A few moths back, a co-worker began flirting with me. She was dropping hints about hanging out, showing up in my room to chat consistently and she even tried to make plans to hang out one weekend. I was single at the time and I'm not one to beat around the bush so I asked her out. She said she would get a hold of me but she never did which was fine. It made for some awkward situations at work but I put that down by just being friendly and showing her that none of it bothered me. We chatted a few weeks ago we talked about relationships and what not, I told her I was seeing someone and she mentioned that she didn't want to date anyone from work. We haven't talked with each other much since then as we've been slammed busy at work.

 

She upped the anty a bit last night at the staff Christmas party. She was drinking pretty heavily and she asked me to sing karaoke a few times with her and I did.
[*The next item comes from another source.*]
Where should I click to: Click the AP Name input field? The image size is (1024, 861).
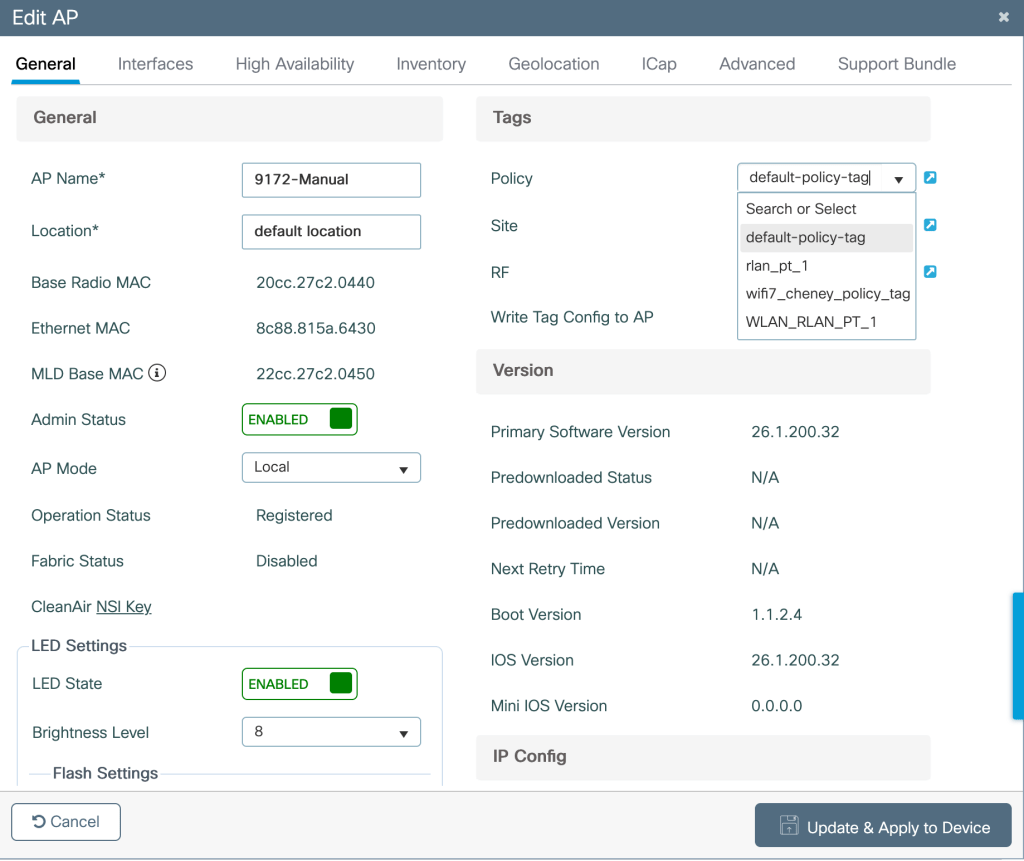click(x=331, y=180)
I'm not oblivious to the fact that she appears to be interested in me but I was enjoying myself and sang with her. She became pretty flirty at the party for awhile and then we started giving each other a WIDE birth. Several of my co-workers have been trying to set us up since the school year started and they recognized what was going. I laughed it off and changed the subject. At the end of the night she really pours it on and asks me to pick out another song for us to sing. She was hammered drunk at this point and knew it was time to get myself out of there. I told her that I was done singing for the night as my throat hurt (I wasn't lying, it did..) and then made a graceful exit.

 

I am a little bit unsure how to handle tomorrow at work.. I am trying not to create problems within my head but things are certainly going to be awkward between the two of us. I don't know if I should avoid her for awhile or give it a few days and break the ice. She avoided me like the plague after I asked her out the first time around and it made working around her uncomfortable. Things didn't smooth out until I approached her. I work in a small school, in a small community and everything at work could become strange as our interaction was already the talk of the party last night..

 

Thoughts?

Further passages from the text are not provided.